Il presupposto di fatto risiede, quindi, nella diretta disponibilità del conto corrente da parte del contribuente e da esso, una volta accertato, non può che conseguire l’applicazione della presunzione legale circa l’imputazione delle operazioni compiute sul conto al reddito di impresa. Affermare la premessa e negare la conseguenza, come in concreto fatto dalla sentenza impugnata, si risolve in una sostanziale disapplicazione della norma di legge che nella situazione in esame, pone in favore dell’Amministrazione una presunzione legale ed a carico del contribuente l’onere di superarla, dimostrando, come già osservato, di avere tenuto conto della singola operazione ai fini della dichiarazione del proprio reddito ovvero che essa è estranea all’attività oggetto di imposizione.

In tali considerazioni deve ritenersi rimanga assorbita la censura rivolta alla statuizione della decisione impugnata che ha escluso dal computo parte dei prelevamenti, per incertezza circa la loro riferibità all’attività di impresa, atteso che la pronuncia sul punto appare una diretta conseguenza del malgoverno da parte del giudice di merito della disposizione di legge citata. Va invece esaminata ed accolta la censura di vizio di motivazione con riguardo alla statuizione che ha escluso dal computo i prelevamenti.

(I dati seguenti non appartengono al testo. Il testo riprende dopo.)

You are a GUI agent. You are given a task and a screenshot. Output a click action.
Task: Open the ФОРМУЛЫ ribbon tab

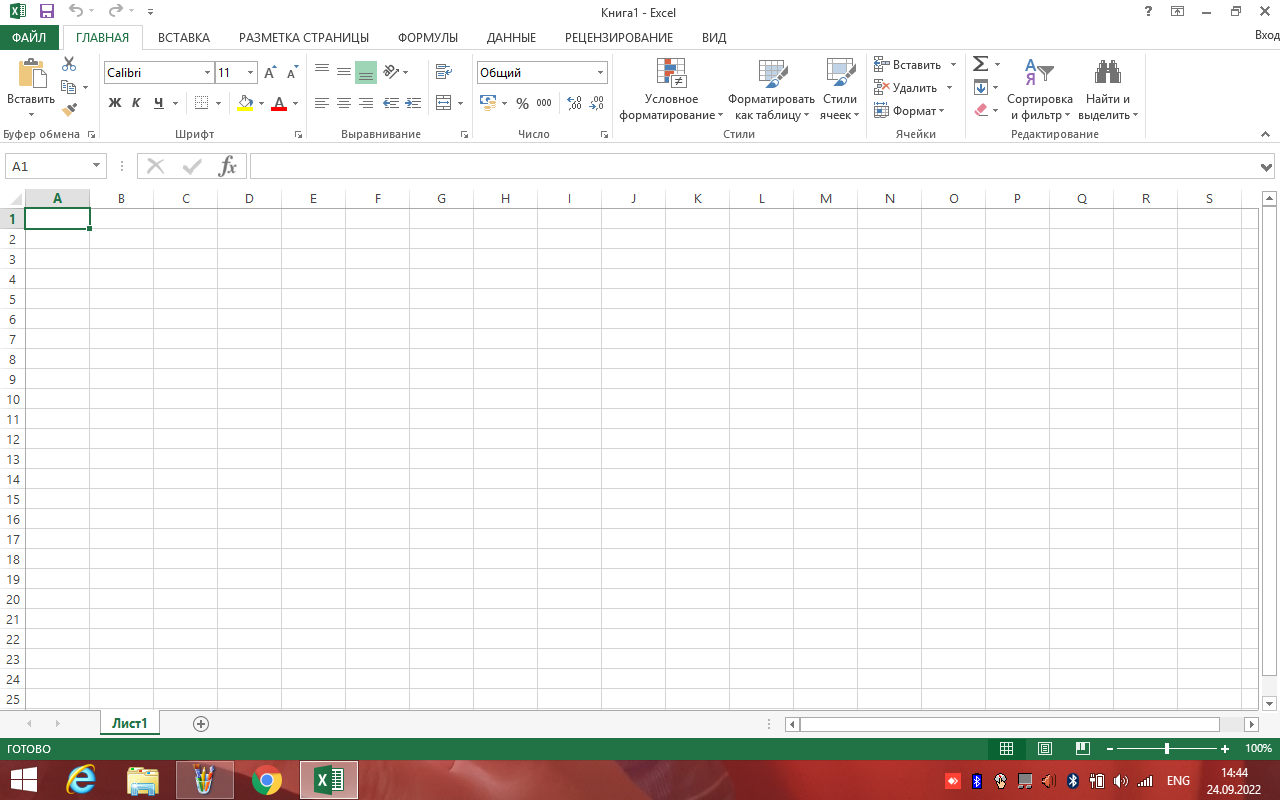click(427, 38)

Il mero riferimento di tali operazioni alle esigenze della vita quotidiana, che si legge nella decisione, appare infatti all’evidenza formula insufficiente a spiegare la loro sottrazione alla presunzione legale, in assenza di ulteriori indicazioni circa Pentita degli importi, la frequenza dei prelievi e la specifica natura e consistenza della spesa cui singolarmente erano destinati.

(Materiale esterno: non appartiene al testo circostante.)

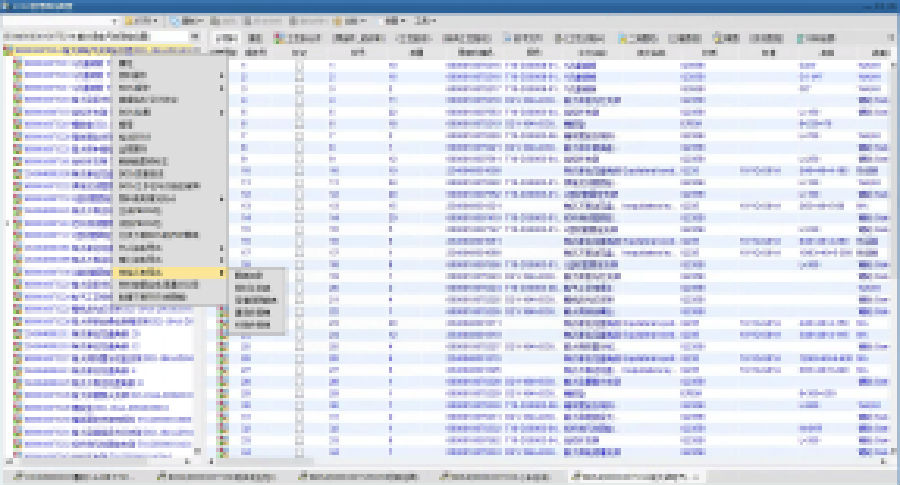Tick the checkbox in the first table row
This screenshot has height=485, width=900.
299,65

Il ricorso dell’Agenzia delle Entrate va pertanto accolto, con conseguente cassazione della sentenza impugnata e rinvio della causa ad altra Sezione della Commissione tributaria regionale della Liguria che applicherà, nel decidere, il principio di diritto sopra indicato e provvederà anche alla liquidazione delle spese di giudizio.

PQM

Riuniti i ricorsi, rigetta il ricorso del T. ed accoglie quello dell’Agenzia delle Entrate; cassa, in relazione a quest’ultimo, la sentenza impugnata e rinvia, anche per la liquidazione delle spese, ad altra Sezione della Commissione tributaria regionale della Liguria.

Così deciso in Roma, il 8 novembre 2010.